This post is part of a series on managing and analyzing graph data. Posts to date include:
- Graph data model basics
- Relationship analytics definition
- Relationship analytics applications
- Analysis of large graphs (this post)
My series on graph data management and analytics got knocked off-stride by our website difficulties. Still, I want to return to one interesting set of issues — analyzing large graphs, specifically ones that don’t fit comfortably into RAM on a single server. By no means do I have the subject figured out. But here are a few notes on the matter.
How big can a graph be? That of course depends on:
- The number of nodes. If the nodes of a graph are people, there’s an obvious upper bound on the node count. Even if you include their houses, cars, and so on, you’re probably capped in the range of 10 billion.
- The number of edges. (Even more important than the number of nodes.) If every phone call, email, or text message in the world is an edge, that’s a lot of edges.
- The typical size of a (node, edge, node) triple. I don’t know why you’d have to go much over 100 bytes post-compression*, but maybe I’m overlooking something.
*Even if your graph has 10 billion nodes, those can be tokenized in 34 bits, so the main concern is edges. Edges can include weights, timestamps, and so on, but how many specifics do you really need? At some point you can surely rely on a pointer to full detail stored elsewhere.
The biggest graph-size estimates I’ve gotten are from my clients at Yarcdata, a division of Cray. (“Yarc” is “Cray” spelled backwards.) To my surprise, they suggested that graphs about people could have 1000s of edges per node, whether in:
- An intelligence scenario, perhaps with billions of nodes and hence trillions of edges.
- A telecom user-analysis case, with perhaps 100 million nodes and hence 100s of billions of edges.
Yarcdata further suggested that bioinformatics use cases could have node counts higher yet, characterizing Bio2RDF as one of the “smaller” ones at 22 billion nodes. In these cases, the nodes/edge average seems lower than in people-analysis graphs, but we’re still talking about 100s of billions of edges.
Recalling that relationship analytics boils down to finding paths and subgraphs, the naive relational approach to such tasks would be:
- Store a table with one row per edge.
- Do an (n-1)-way join, where n is the number of edges in the path or subgraph.
In many cases the cardinality of intermediate result sets would be high, and you’d basically be doing a series of full table scans. Those could take a while.
There are various approaches to dealing with this challenge. For example:
- Graph analysis has been around long enough that much of it has surely been done relationally.
- I wrote about some specific relational strategies for graph analysis five years ago.
- A lot of graph analysis these days is being done in Hadoop (or other MapReduce, notably Aster Data’s).
- Objectivity Infinite Graph and Google Pregel emphasize pre-fetching (or pre-shipping) edges that might soon be needed.
- Yarcdata, with its Cray genes, tries to optimize hardware (single RAM image across a cluster, with a whole lot of multithreading) for in-memory Apache Jena performance.

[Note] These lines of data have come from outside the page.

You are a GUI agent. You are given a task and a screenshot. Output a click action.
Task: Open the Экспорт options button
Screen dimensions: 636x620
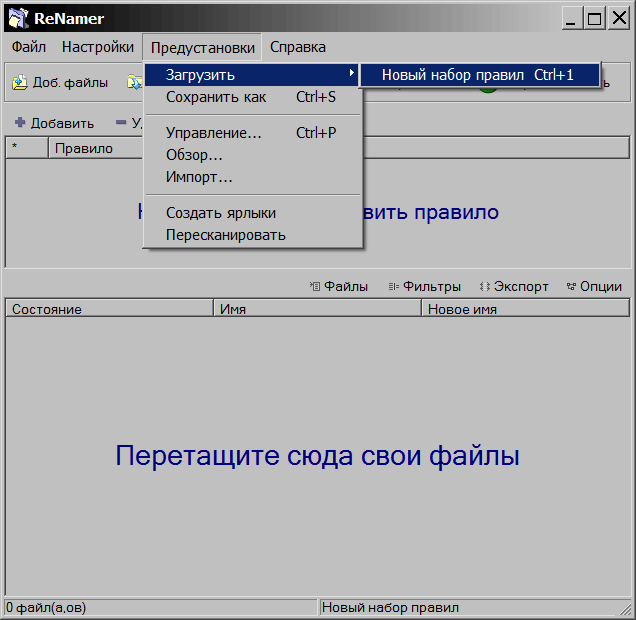point(514,286)
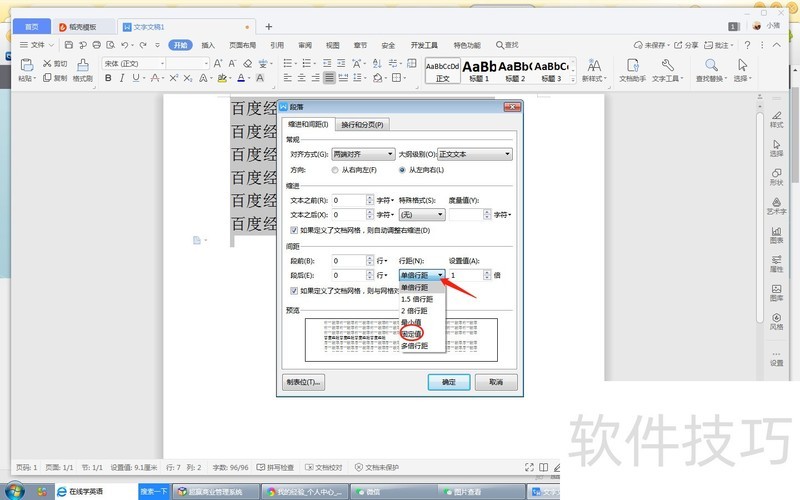
Task: Click the 风格 style sidebar icon
Action: [x=777, y=320]
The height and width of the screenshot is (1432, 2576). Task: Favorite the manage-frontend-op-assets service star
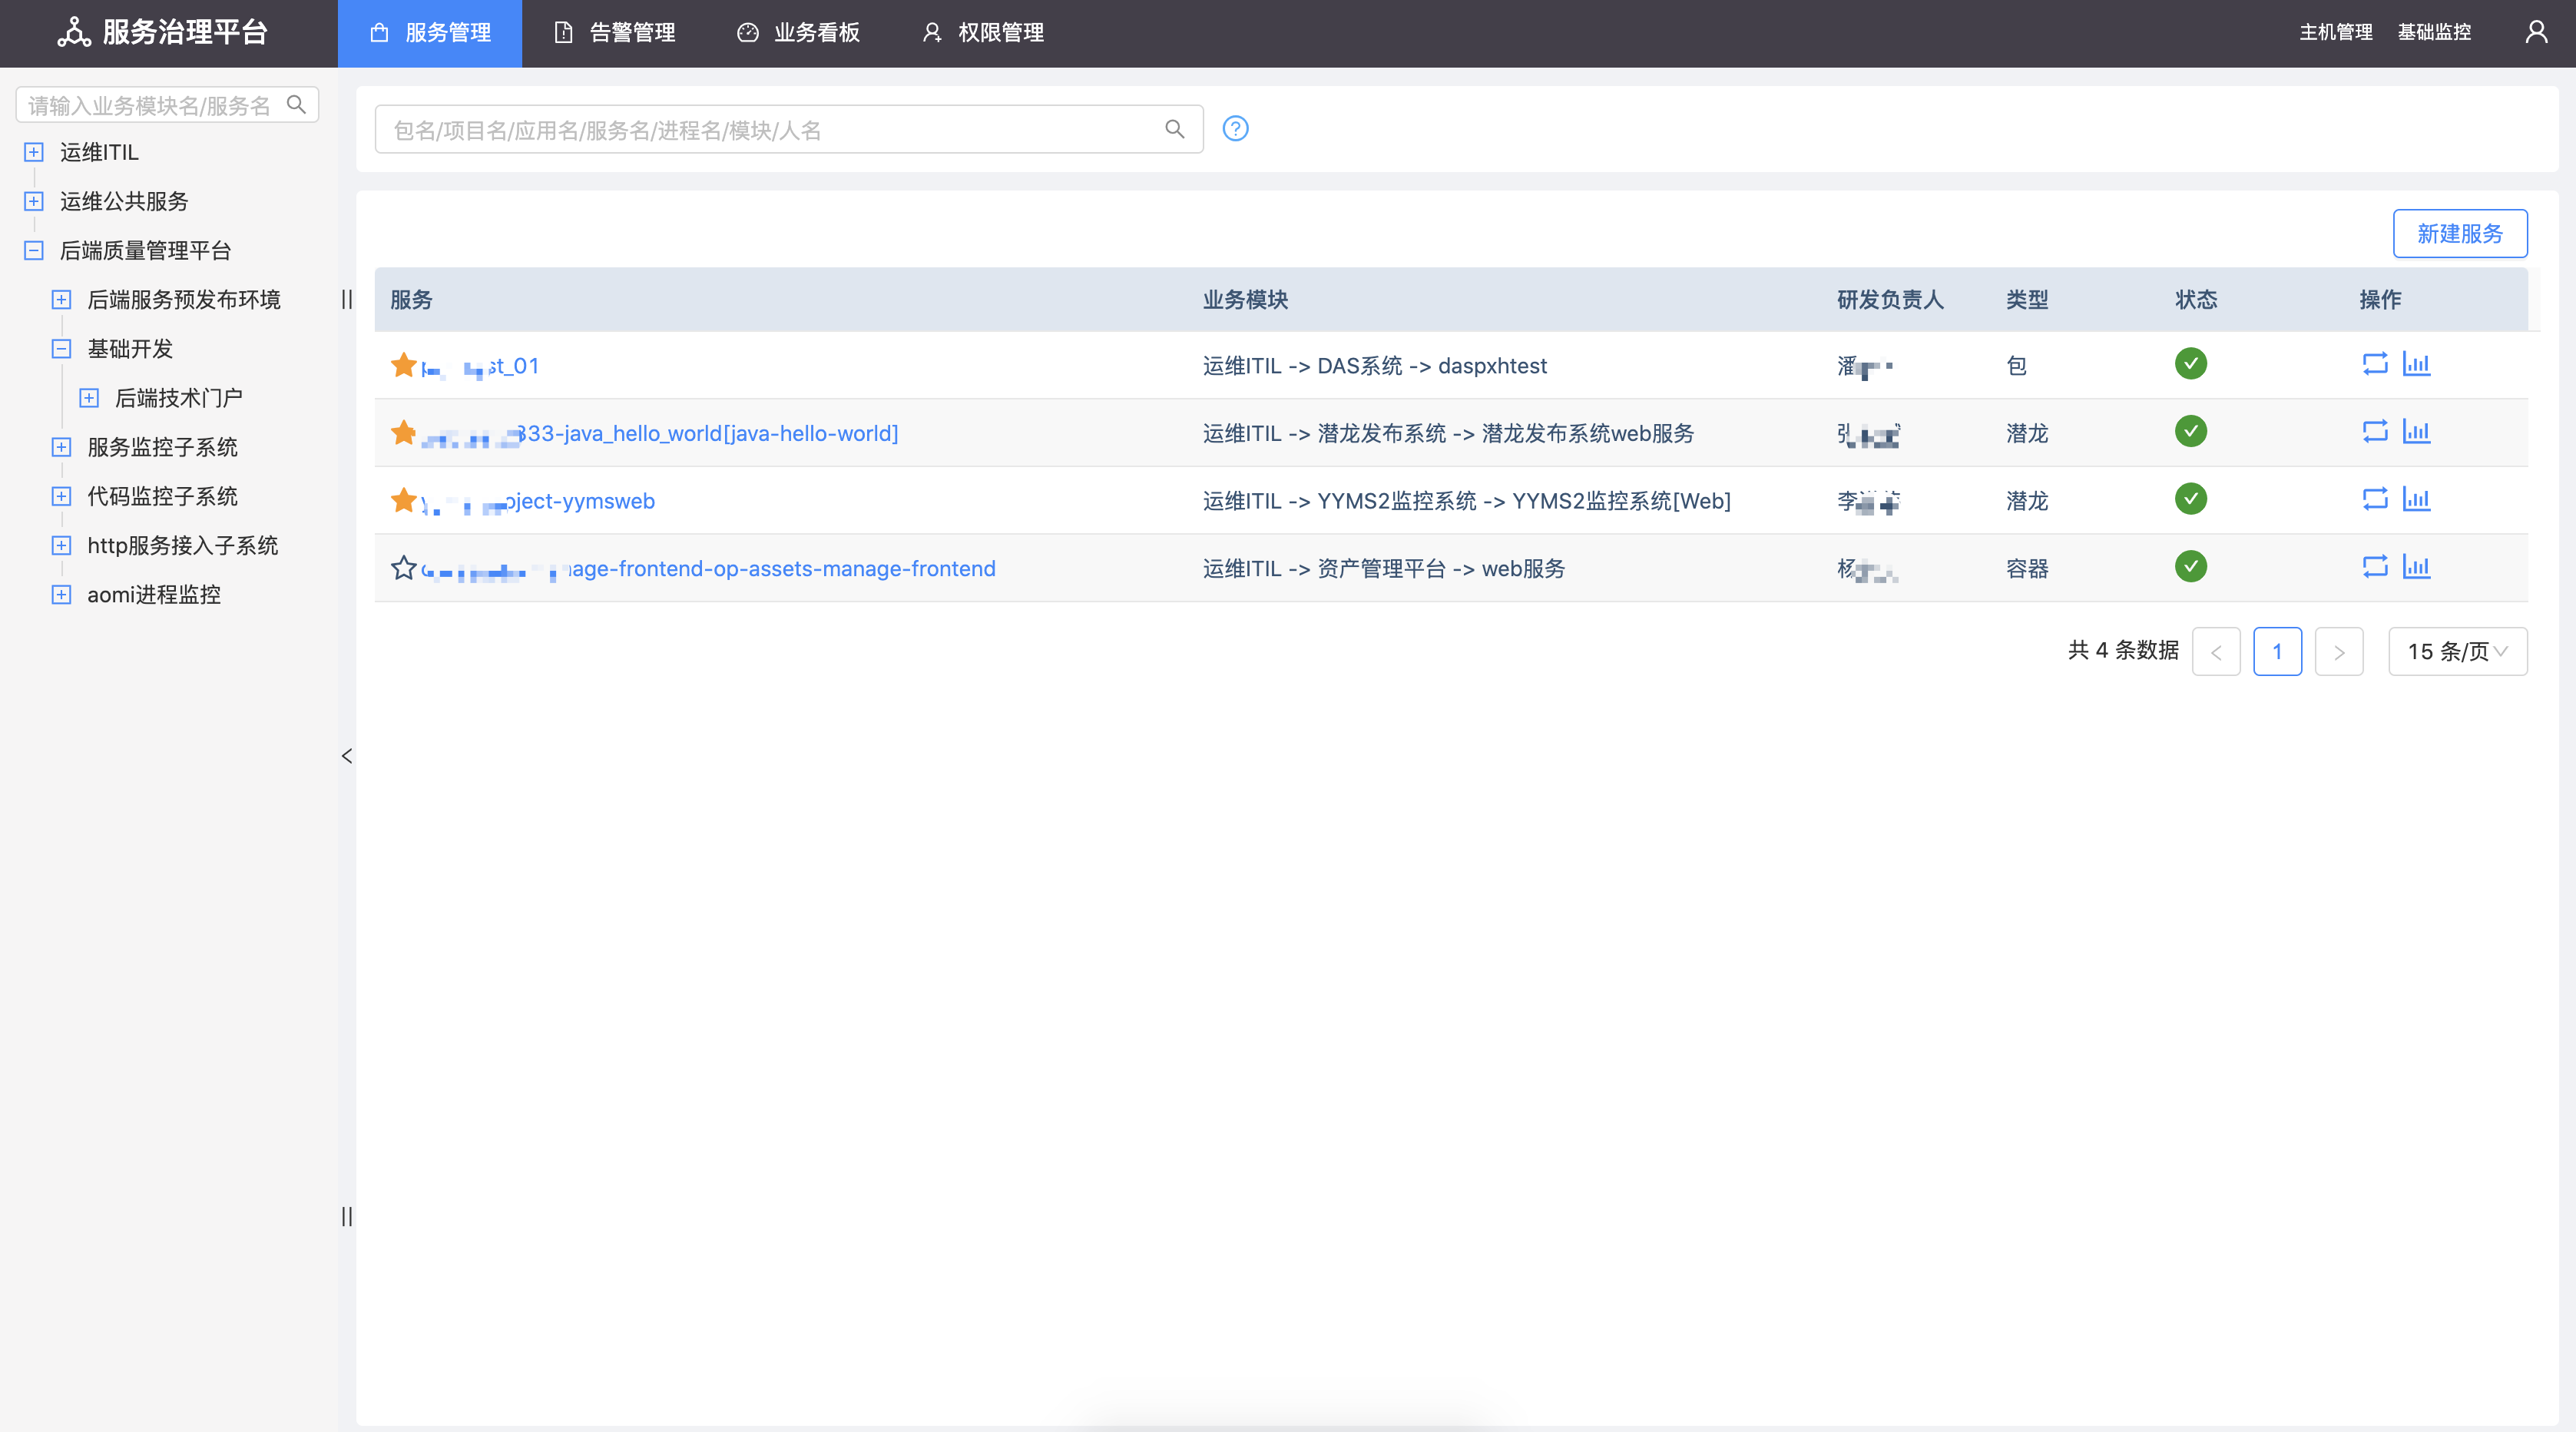pyautogui.click(x=403, y=567)
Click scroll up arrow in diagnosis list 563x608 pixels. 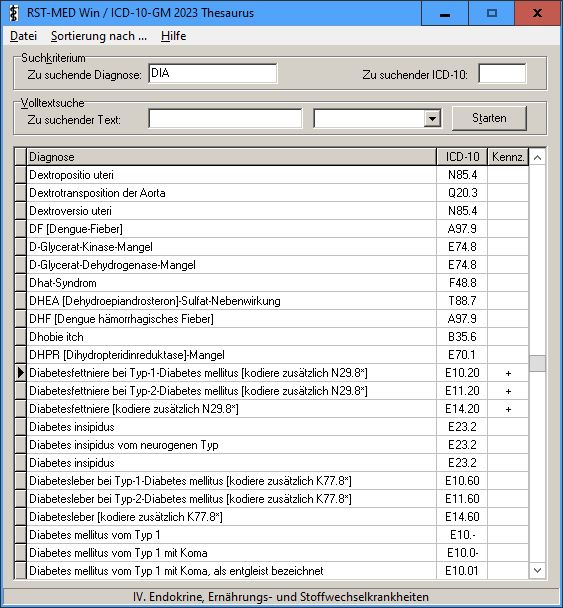[537, 157]
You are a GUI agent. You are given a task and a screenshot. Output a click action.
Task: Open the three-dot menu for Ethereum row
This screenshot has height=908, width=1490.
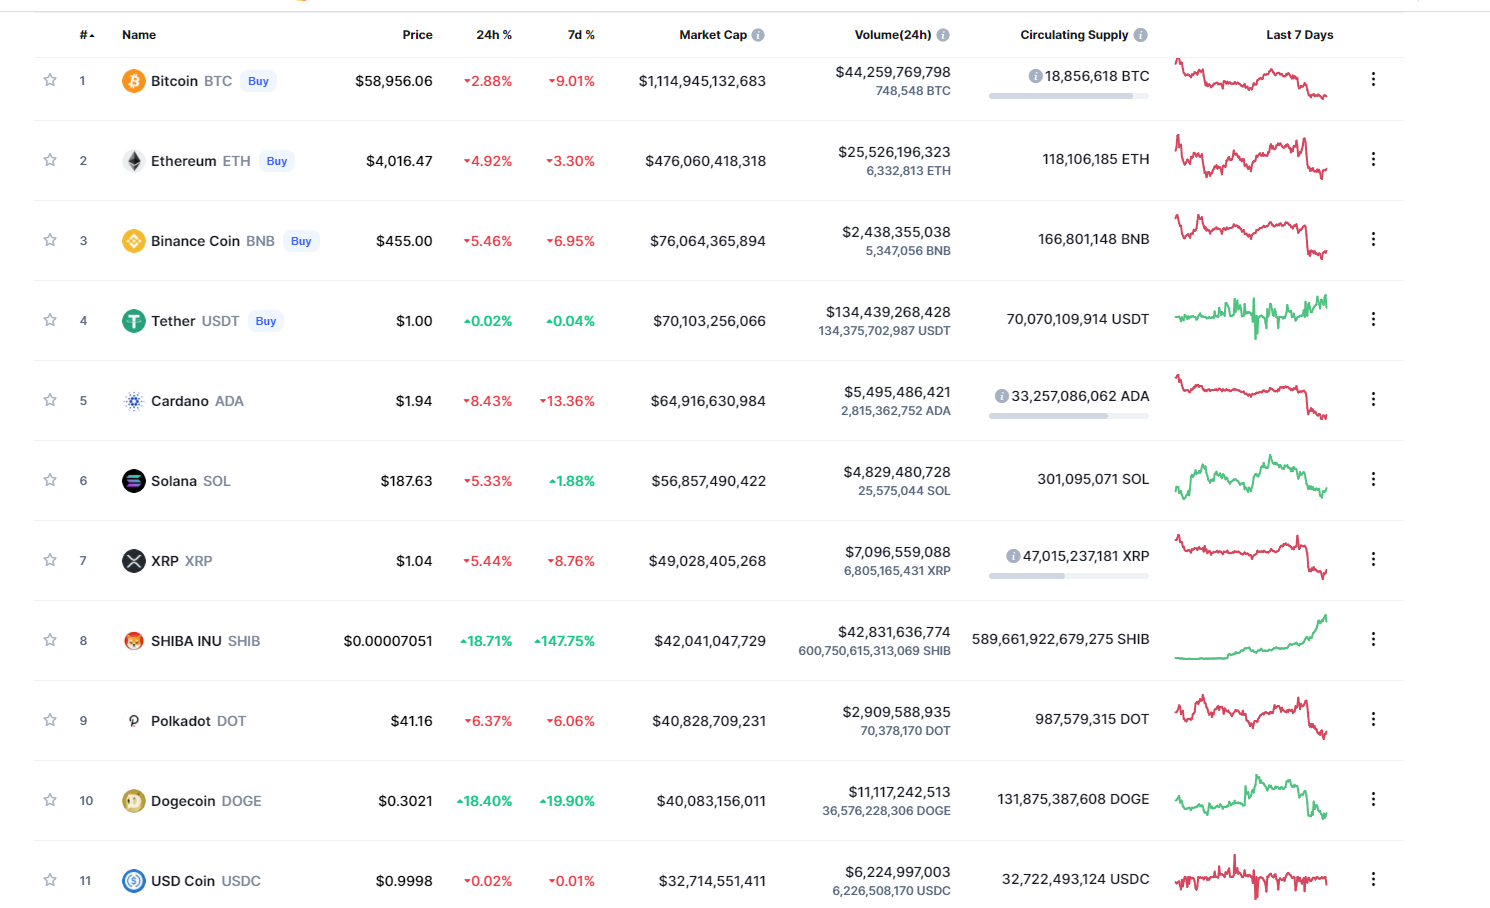1373,159
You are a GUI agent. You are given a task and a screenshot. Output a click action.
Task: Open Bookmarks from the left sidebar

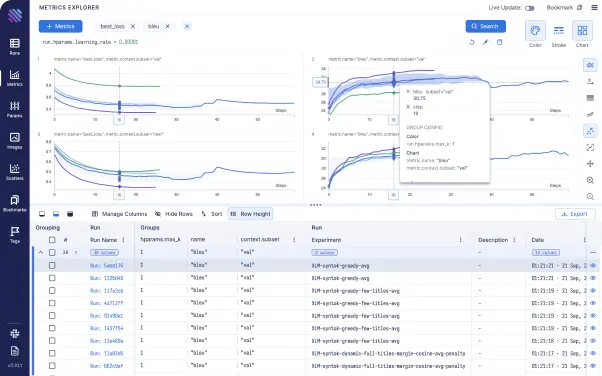(15, 203)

Unfortunately, I’m not clear as to which data structure(s) Jena uses.
When trying to figure out which of these techniques is likely to win in the most demanding cases, I run into the key controversy around analytic graph data management — how successfully can graphs be partitioned? Opinions vary widely, with the correct answers in each case surely depending on:
- The topology of the graph.
- The size of the graph.
- The length of the paths that need to be examined.
But in the interest of getting this posted tonight, I’ll leave further discussion of graph partitioning to another time.